Tard vendredi, Erdoğan a juré de respecter le résultat, déclarant dans une interview télévisée : « Nous sommes arrivés au pouvoir démocratiquement en Turquie, tout comme nous sommes arrivés au pouvoir avec le soutien du peuple, si notre peuple prend une décision différente, nous ferons tout ce que la démocratie a besoin. »

Twitter a déclaré samedi qu’en réponse à une « procédure légale », il « restreindrait l’accès à certains contenus en Turquie ». Le propriétaire, Elon Musk, a tweeté plus tard que son entreprise était confrontée au choix du site Web d’être « étranglé dans son intégralité ou de limiter l’accès à certains tweets », et qu’il partagerait ce que le gouvernement avait envoyé à Twitter.

Parmi les contenus que les utilisateurs en Turquie n’ont pas pu voir, il y avait des comptes avec de nombreux abonnés qui ont accusé Erdoğan de corruption.

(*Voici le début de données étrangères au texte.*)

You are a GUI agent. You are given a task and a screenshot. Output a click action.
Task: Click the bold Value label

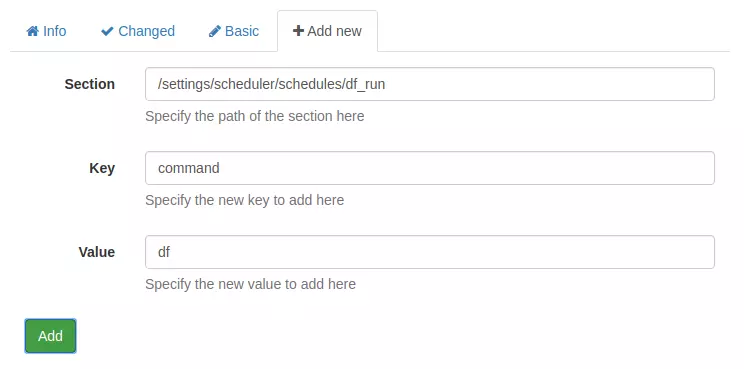coord(97,252)
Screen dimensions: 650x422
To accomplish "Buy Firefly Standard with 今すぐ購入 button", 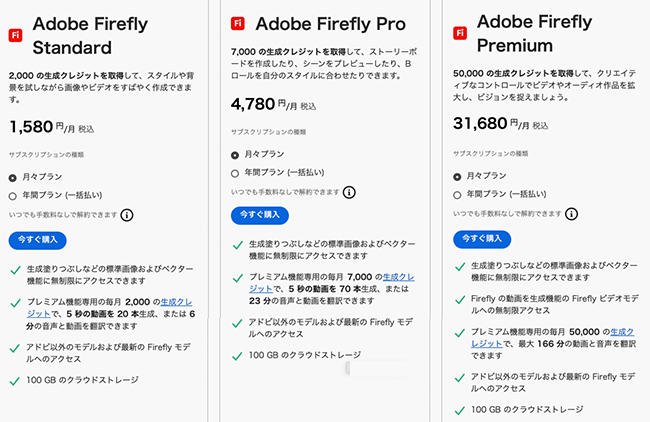I will [x=38, y=240].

Erdoğan ou Kılıçdaroğlu doivent obtenir plus de la moitié des suffrages pour remporter l’élection, sinon elle connaîtra un second tour sans précédent dans deux semaines. Muharrem İnce, candidat d’un parti mineur, a abandonné la course jeudi, mais son nom restera sur les bulletins de vote. Sinan Oğan, un autre candidat du petit parti, est toujours en lice pour l’élection.

Les Turcs voteront aussi dimanche aux élections législatives, ce qui pourrait bousculer l’équilibre des pouvoirs. Une alliance entre l’AKP d’Erdoğan et le parti ultranationaliste du mouvement nationaliste détient la majorité au pouvoir législatif.